Booking a trip is unique and subjective to each user. Taste matters. Grapevine cross-pollinates, identifying people who enjoy similar tastes; if two matching profiles like a specific restaurant in Paris, for example, you are more likely to enjoy their food recommendations elsewhere. The crowd starts working for you, with relevance determined by soft and social signals, counter to mass popularity. Your profile is learning as you use it, so the quality of search results improves with time. Bringing humans back into the equation promises to deliver much more interesting results. Users further qualify results through tags, like ‘romantic’, ‘hidden’, ‘family friendly’, or ‘foodie’, which helps to eliminate noise – these important terms aren’t often baked into good articles, so Google can’t find the best content.
Grapevine’s start-up story began in Sydney, with Jack struggling to find fun city recommendations, even though it is one of the most exciting destinations in the world. It didn’t make sense. Search results were failing; a total time sink. Jack knew there must be ways to speed things up, and to get more meaningful results too. So he set about it as a moonlight project initially; collecting friends personal travel recommendations.
It has evolved from bootstrapping this simple idea into a sophisticated tech business, now recommending the best places (for you) globally, to inspire and improve your travel experience. It’s not all about celebrity Instagramers, or plastic influencers either. The users are real people with real insight into the different cities.
Dow has recruited a top international team to help realise his vision, including the former CIO of Hilton, the ex head of revenue from Time Out, a CTO in Tel Aviv, a Machine learning professor in Moldova, and developers in Uruguay.
To finance the start-up costs, he raised a pre-seed round of £200k for the early product, then a £170k ‘Instant Investment’ round to top this up, managing the whole legal process online, including SEIS approval. Given his investment background, he was well versed in term sheets and the legal jargon, having previously negotiated contracts involving hundreds of millions in value. SeedLegals was a different experience altogether.
“I was blown away by the term sheets and the simplicity of SeedLegals. It was all laid out very well. Options were so easy to understand, and I could easily onboard new investors, and get them to sign [the deal] online.”
The term sheets flow through to the Articles, to the Shareholder Agreement, then on to finalised filings with Companies House – all of this can now be done without the need to engage a lawyer, given the repetitive nature and common needs of start-ups doing investment deals. Acting as an enabling platform for thousands of start-ups, the system is designed to get you through the journey as efficiently as possible.
“Cost wise it is incredibly good value, and as a result, I’ve recommended it to a lot of other entrepreneurs. I’m a big fan. SeedLegals gives you a clear process to manage the transaction. On top of this, we’ve used it for our Advisor Agreements and our Employment Contracts – with next to no push back from anyone.”
As well as walking Founders through each step online, Jack comments, “they are always there and able to answer your if needed” – via instant chat, email or phone. “In fact, their responses to [my] ad hoc questions were brilliant.” Grapevine is once again fundraising now, with all of the documents conveniently housed online in one place, and synchronised as new terms are added round-by-round. His team and investors can access their documents from around the world too, which helps when spread across multiple different continents.

———

Exercise A: From the Grapevine article, return the passage from "To finance the" up to and including "different experience altogether.", copied word for word.
Exercise B: Decide whether each statement agrees with the Grapevine article, giving yes or no plus the deciding words quoted from it: (i) Grapevine's start-up story began in Sydney. (ii) The pre-seed round raised £170k. (iii) Grapevine's CTO is based in Uruguay.

———

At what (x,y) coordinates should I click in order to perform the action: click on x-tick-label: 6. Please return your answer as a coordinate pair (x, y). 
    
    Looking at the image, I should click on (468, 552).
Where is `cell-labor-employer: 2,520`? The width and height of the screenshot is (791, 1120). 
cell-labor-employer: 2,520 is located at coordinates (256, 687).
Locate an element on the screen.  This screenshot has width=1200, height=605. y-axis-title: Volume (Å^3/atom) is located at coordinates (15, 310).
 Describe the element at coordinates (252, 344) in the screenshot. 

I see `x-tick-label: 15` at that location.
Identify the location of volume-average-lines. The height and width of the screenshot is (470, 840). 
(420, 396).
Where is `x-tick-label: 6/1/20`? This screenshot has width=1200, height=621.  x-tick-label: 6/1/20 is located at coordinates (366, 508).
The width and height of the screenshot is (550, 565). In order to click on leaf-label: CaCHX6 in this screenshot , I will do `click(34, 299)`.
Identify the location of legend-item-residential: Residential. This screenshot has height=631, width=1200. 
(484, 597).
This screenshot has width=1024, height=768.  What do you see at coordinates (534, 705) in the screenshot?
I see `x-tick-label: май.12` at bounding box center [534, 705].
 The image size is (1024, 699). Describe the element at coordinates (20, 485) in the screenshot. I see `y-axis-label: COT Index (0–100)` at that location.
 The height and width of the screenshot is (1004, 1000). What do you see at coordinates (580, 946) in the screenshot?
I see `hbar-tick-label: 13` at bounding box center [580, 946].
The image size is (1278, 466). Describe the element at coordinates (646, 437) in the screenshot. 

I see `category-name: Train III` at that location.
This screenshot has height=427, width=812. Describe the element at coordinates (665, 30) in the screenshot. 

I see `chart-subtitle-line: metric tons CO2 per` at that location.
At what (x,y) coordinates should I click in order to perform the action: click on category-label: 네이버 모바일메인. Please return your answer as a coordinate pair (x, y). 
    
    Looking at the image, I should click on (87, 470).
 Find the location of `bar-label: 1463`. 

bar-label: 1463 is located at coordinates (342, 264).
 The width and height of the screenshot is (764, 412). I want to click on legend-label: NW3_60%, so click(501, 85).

———

Task result A:
To finance the start-up costs, he raised a pre-seed round of £200k for the early product, then a £170k ‘Instant Investment’ round to top this up, managing the whole legal process online, including SEIS approval. Given his investment background, he was well versed in term sheets and the legal jargon, having previously negotiated contracts involving hundreds of millions in value. SeedLegals was a different experience altogether.

Task result B:
(i) Yes: "Grapevine’s start-up story began in Sydney"
(ii) No: "he raised a pre-seed round of £200k for the early product"
(iii) No: "a CTO in Tel Aviv"